▶ _TRY IT_:
The pictures must be left out, while the rest of the data is copied exactly.

Stored data
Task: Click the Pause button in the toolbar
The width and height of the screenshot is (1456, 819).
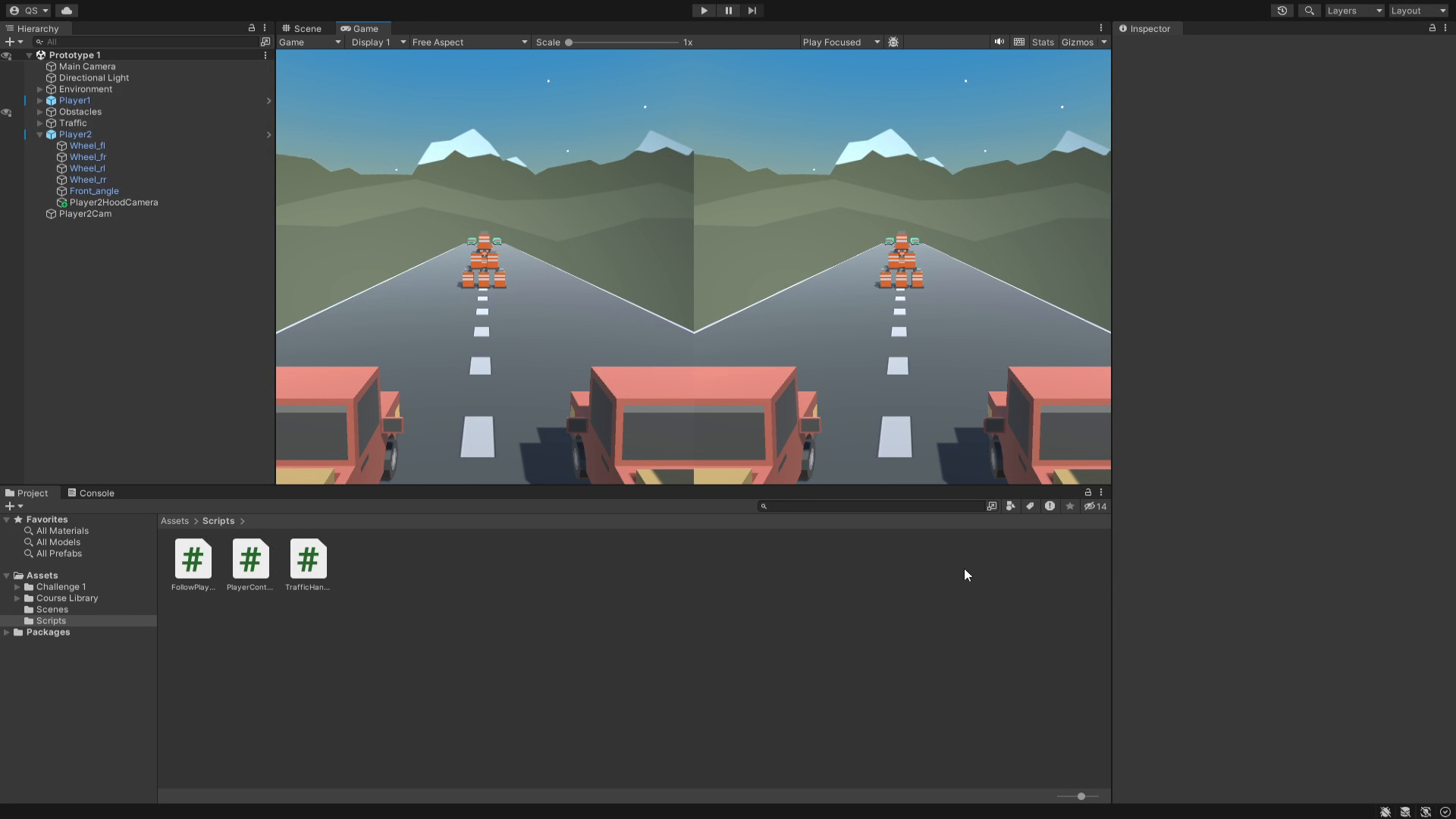Action: 728,11
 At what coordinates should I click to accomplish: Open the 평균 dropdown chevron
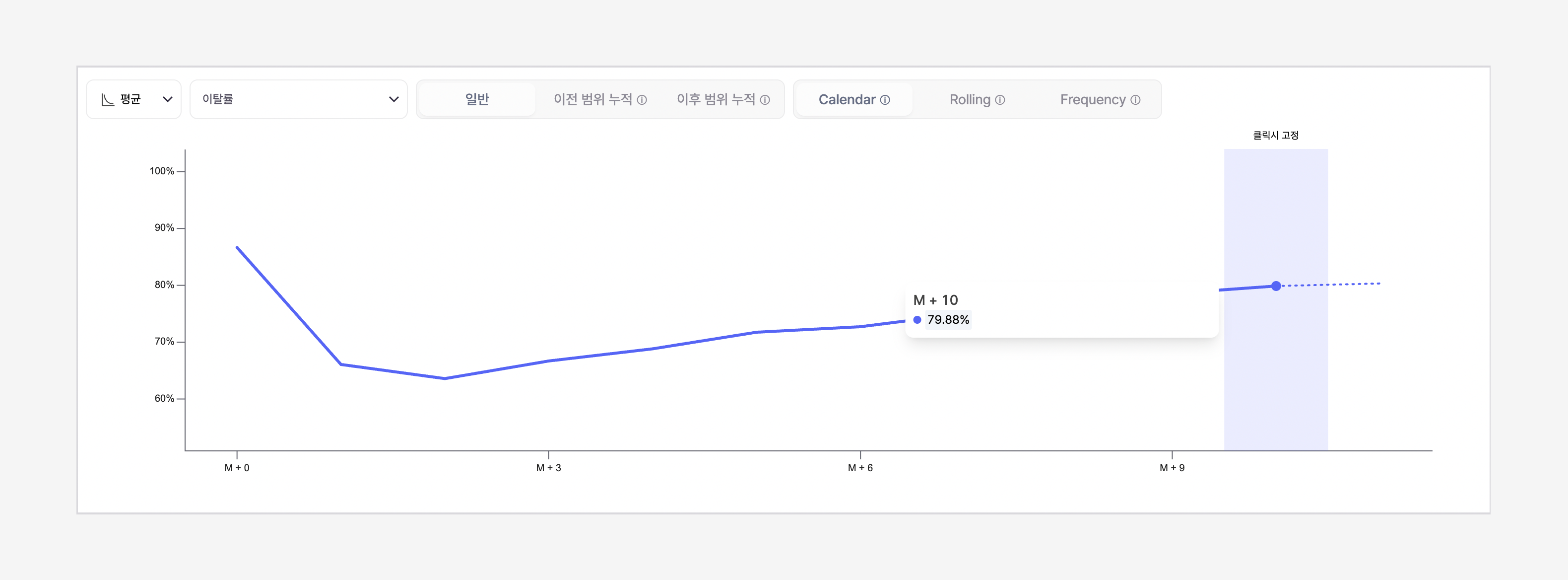click(x=167, y=99)
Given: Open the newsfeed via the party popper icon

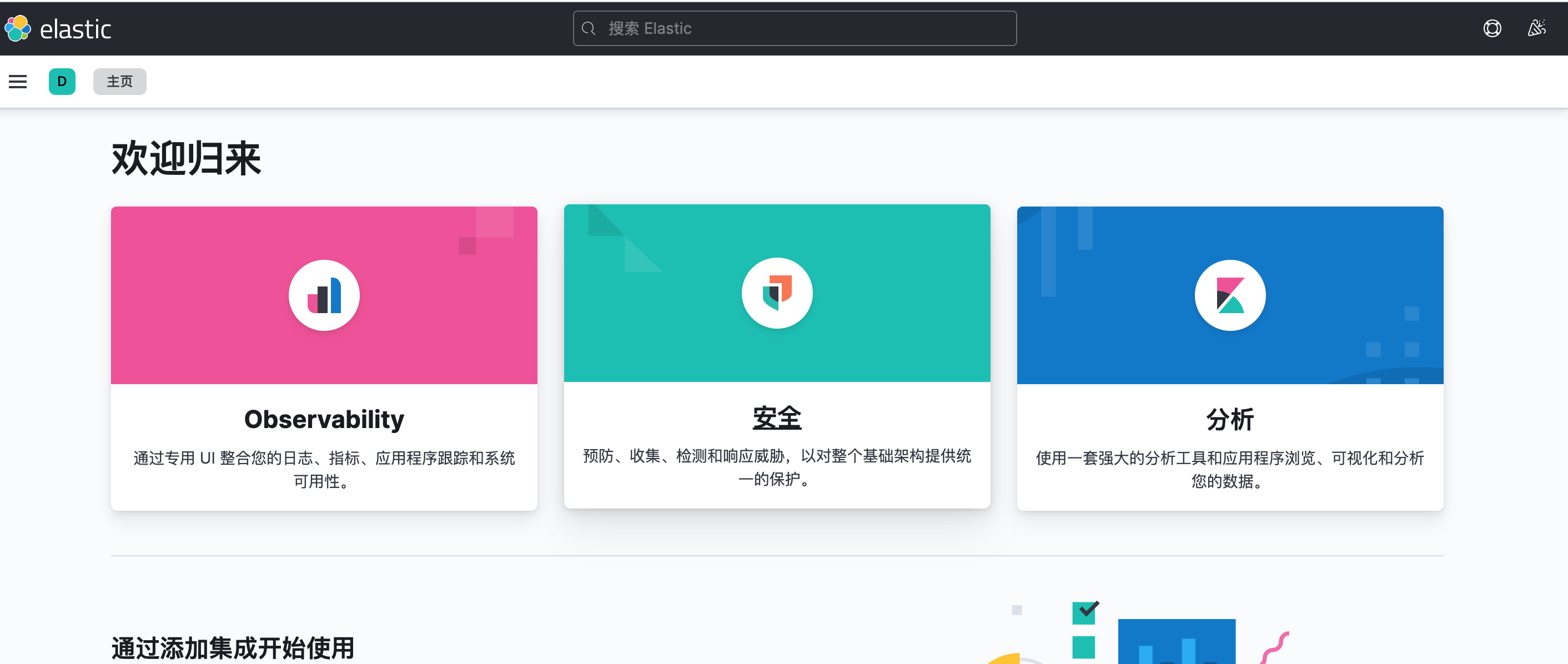Looking at the screenshot, I should click(1537, 28).
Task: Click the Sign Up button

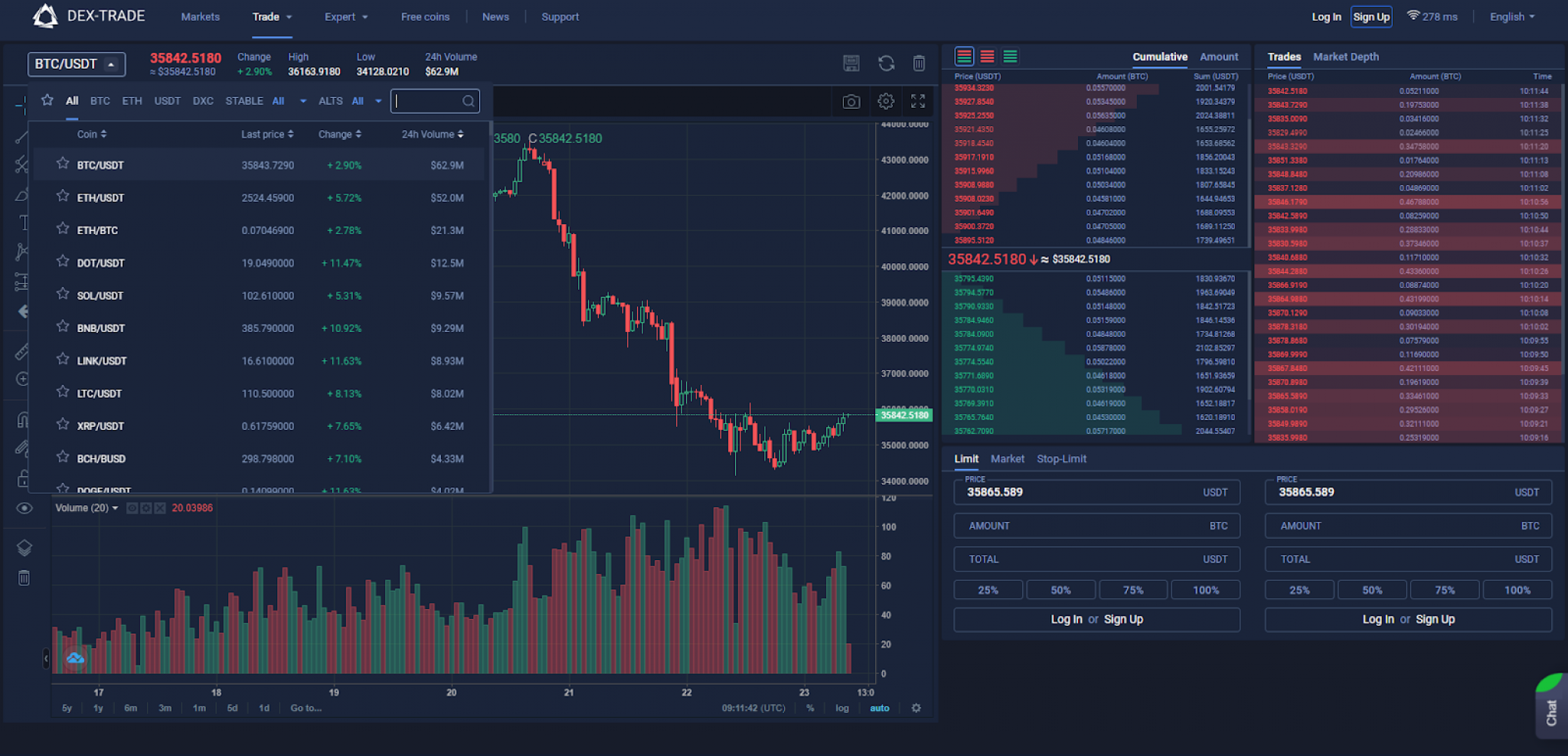Action: coord(1370,16)
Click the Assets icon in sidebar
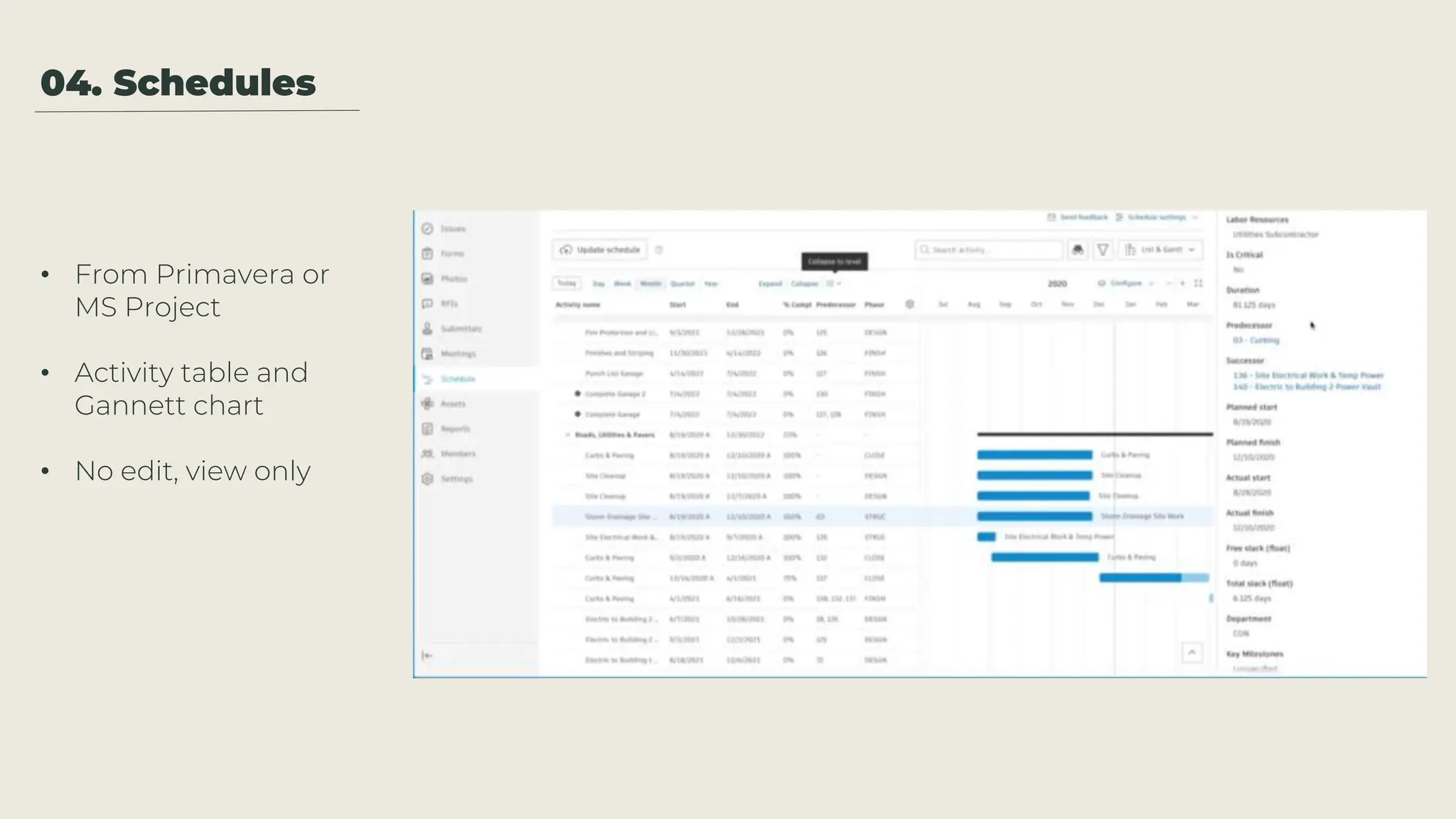 pyautogui.click(x=427, y=404)
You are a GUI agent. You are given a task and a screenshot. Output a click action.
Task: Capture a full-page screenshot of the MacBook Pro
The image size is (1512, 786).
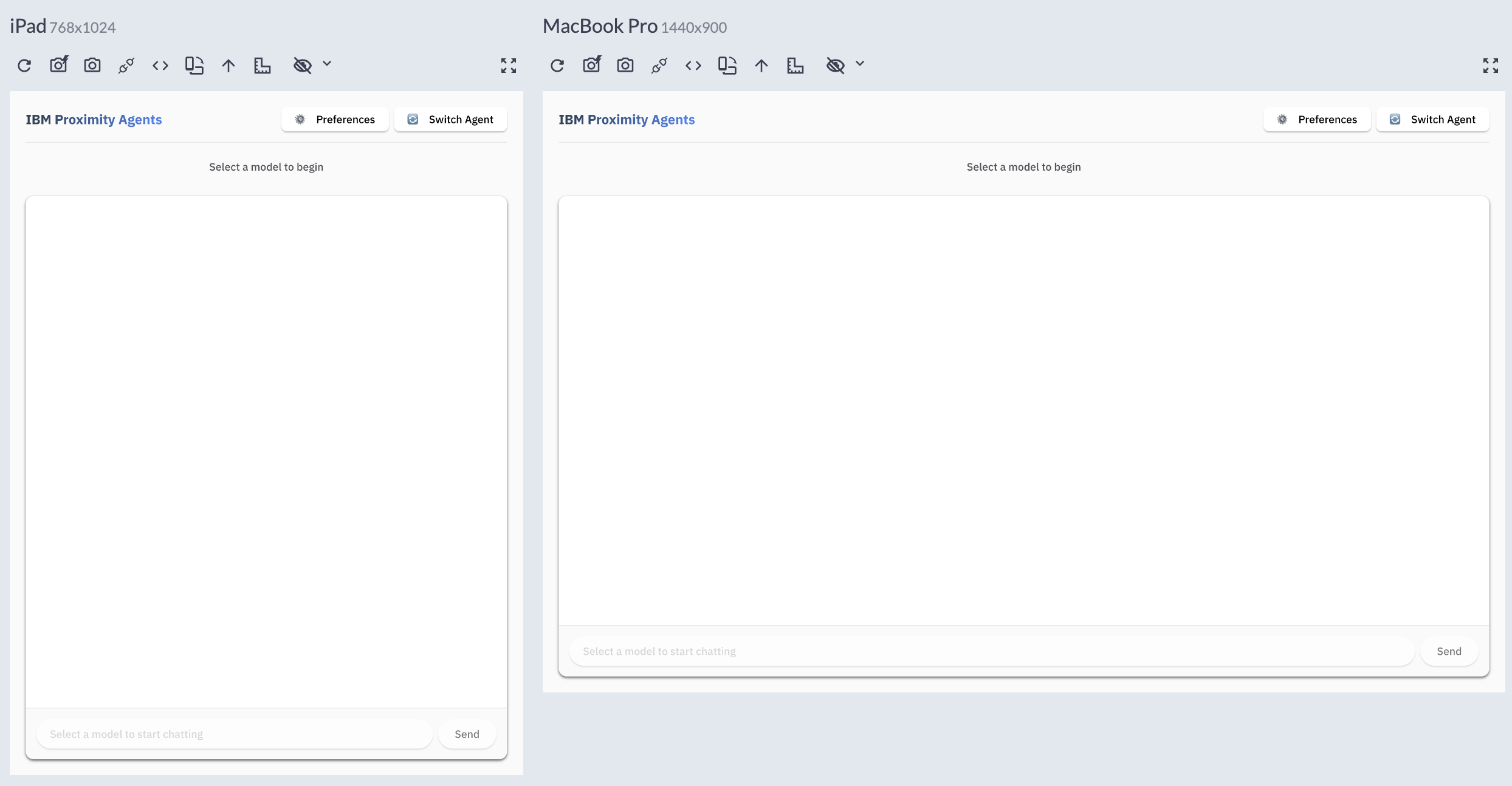pyautogui.click(x=591, y=64)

▶ _ANSWER AREA_:
Task: Click the Pause button in the toolbar
The width and height of the screenshot is (1456, 819).
Action: 728,11
 At what coordinates should I click to accomplish: Open the 평균 dropdown chevron
click(x=167, y=99)
Given: Open the newsfeed via the party popper icon

Looking at the screenshot, I should click(1537, 28).
Task: Click the Sign Up button

Action: coord(1370,16)
Click the Assets icon in sidebar
 pyautogui.click(x=427, y=404)
You are a GUI agent. You are given a task and a screenshot. Output a click action.
Task: Capture a full-page screenshot of the MacBook Pro
The image size is (1512, 786).
pyautogui.click(x=591, y=64)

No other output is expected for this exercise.